The team repeated the sonar runs on Nov. 10, finding newly formed sand ripples, reshaped surfaces and exposed areas, with significant patches of “scouring” where erosion occurred due to rapidly flowing water. Currents raced at more than 3 knots during the Sandy’s peak, capable of moving large stones and rotating the researchers’ underwater equipment almost 50 degrees during the storm.
In analyzing the data collected, the scientists will link the geological markings on the seafloor to wave conditions and currents. Then they can develop models of how sediments move and predict whether areas might experience extensive scouring. In addition to Navy use, the research could inform engineering decisions for offshore wind turbines, which have been considered in the vicinity of Redbird Reef.
The study is just one of several ways Trembanis tracked Sandy’s geological imprint. He also took photographs and video during an airplane flyover of the coasts of Delaware, New Jersey, Maryland and Virginia just days after the storm, recording what happened right at the land’s edge for the Program for the Study of Developed Shoreline. He and his team also surveyed Broadkill Beach with high-resolution GPS to map its shape after the storm, finding it to be much more flat than usual for this time of year. They also used sonar to generate an image of a shipwreck near Cape Henlopen, which revealed a lot of sand had been swept off the wreck site.
Collecting pre- and post-storm metrics through a variety of means creates a valuable dataset, Trembanis said, though it was not easy to compile. Aboard the Sharp last weekend, the team was unsure whether the buoy survived the storm, eagerly anticipating its presence as the ship headed to the site.
While it remained in place to clearly indicate where the equipment was, not all data that they hoped to collect was there: a rotary sonar scheduled to record ripples at regular time intervals malfunctioned. That information would have helped separate conditions specific to Sandy from those of the northeaster that arrived a few days later. Instead, they will have to settle for a composite of the two.

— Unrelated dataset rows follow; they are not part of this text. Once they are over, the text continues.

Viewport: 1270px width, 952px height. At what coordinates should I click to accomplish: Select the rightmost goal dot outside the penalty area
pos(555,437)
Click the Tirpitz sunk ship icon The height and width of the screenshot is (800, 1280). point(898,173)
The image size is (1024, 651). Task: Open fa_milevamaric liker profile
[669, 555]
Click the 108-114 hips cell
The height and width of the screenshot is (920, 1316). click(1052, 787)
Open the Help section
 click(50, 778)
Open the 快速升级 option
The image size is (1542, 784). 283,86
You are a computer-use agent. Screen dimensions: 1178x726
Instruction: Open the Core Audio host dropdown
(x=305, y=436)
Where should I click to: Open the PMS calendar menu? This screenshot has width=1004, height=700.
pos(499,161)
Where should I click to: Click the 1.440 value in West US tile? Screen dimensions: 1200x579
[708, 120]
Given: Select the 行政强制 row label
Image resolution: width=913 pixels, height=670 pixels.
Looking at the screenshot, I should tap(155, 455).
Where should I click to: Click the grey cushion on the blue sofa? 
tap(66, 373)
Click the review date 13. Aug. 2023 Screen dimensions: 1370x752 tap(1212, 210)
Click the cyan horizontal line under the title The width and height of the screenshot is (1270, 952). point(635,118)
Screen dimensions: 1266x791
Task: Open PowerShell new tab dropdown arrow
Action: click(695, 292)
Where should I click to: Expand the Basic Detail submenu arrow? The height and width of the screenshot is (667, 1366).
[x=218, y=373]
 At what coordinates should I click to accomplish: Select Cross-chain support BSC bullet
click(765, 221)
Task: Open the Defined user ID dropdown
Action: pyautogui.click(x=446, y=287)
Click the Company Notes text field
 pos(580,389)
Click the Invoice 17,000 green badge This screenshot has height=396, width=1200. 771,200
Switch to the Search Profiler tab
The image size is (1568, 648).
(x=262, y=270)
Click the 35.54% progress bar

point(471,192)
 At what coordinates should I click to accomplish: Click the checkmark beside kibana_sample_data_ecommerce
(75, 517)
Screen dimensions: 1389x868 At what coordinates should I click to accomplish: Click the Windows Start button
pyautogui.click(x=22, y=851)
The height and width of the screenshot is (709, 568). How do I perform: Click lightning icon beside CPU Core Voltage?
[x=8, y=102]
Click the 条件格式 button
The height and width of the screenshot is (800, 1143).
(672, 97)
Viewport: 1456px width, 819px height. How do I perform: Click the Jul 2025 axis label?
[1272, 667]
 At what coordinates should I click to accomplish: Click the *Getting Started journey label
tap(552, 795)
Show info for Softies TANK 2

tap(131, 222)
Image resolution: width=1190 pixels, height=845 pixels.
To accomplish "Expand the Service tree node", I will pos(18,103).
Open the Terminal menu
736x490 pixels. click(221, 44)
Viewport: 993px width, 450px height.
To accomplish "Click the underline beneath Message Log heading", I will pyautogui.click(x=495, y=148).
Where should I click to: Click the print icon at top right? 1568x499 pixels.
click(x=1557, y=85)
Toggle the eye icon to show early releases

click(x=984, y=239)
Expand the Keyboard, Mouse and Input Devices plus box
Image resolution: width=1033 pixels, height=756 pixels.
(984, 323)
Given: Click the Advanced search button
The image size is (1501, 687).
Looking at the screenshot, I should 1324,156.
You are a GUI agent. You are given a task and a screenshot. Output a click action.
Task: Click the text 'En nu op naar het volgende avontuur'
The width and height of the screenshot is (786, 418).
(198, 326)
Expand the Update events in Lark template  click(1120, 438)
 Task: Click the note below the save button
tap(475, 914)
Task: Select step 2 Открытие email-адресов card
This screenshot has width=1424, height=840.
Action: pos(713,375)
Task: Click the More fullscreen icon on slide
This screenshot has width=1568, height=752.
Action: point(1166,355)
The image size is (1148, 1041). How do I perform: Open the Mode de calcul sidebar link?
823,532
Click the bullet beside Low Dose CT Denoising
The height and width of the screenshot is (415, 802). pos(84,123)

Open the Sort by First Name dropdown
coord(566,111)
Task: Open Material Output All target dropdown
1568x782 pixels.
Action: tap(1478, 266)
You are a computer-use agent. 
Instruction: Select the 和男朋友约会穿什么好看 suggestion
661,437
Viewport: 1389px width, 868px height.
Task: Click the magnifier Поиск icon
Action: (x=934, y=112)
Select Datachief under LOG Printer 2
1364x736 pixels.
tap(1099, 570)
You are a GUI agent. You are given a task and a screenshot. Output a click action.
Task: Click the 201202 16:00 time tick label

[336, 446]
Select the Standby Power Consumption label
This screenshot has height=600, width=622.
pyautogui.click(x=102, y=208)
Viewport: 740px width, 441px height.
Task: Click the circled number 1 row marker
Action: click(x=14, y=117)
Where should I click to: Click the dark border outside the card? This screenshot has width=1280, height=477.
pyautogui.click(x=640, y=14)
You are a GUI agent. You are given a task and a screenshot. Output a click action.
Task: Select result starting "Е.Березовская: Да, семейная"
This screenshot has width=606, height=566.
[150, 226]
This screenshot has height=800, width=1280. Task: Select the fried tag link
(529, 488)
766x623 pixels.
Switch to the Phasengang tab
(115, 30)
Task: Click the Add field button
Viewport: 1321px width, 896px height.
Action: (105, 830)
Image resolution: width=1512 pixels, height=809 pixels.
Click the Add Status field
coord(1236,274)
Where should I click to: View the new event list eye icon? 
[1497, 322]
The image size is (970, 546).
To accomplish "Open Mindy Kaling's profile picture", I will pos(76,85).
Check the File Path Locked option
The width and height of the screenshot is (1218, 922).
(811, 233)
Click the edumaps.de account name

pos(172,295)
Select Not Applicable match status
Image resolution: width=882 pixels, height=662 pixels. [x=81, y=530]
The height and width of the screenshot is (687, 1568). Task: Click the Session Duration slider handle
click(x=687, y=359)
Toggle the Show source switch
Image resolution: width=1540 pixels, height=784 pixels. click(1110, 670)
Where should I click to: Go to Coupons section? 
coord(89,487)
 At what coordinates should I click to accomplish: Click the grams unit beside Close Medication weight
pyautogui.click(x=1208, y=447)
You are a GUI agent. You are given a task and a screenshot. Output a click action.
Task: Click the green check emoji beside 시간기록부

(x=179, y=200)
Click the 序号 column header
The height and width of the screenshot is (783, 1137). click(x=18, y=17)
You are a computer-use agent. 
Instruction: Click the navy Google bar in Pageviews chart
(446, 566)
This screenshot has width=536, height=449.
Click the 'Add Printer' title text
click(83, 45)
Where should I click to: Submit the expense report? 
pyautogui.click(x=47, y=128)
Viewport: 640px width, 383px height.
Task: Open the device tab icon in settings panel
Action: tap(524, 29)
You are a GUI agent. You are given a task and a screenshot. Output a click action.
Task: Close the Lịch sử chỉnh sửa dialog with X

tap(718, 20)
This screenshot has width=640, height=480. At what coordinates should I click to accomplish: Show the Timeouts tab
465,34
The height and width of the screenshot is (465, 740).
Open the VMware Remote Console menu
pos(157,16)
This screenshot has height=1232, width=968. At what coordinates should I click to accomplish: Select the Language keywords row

Other signs pointed to how rough the conditions were, though. As the ship’s crew raised the scientific equipment that rested on seafloor during the storm, a large piece of twisted metal arose that had been entangled in the rope — possibly a window frame from a subway car.
Doug Miller, associate professor of oceanography in the College of Earth, Ocean, and Environment on board to collect biological samples, worried that the sharp debris would cut the line and sink the equipment. Thankfully, it did not. “But that was a tense moment,” Miller said.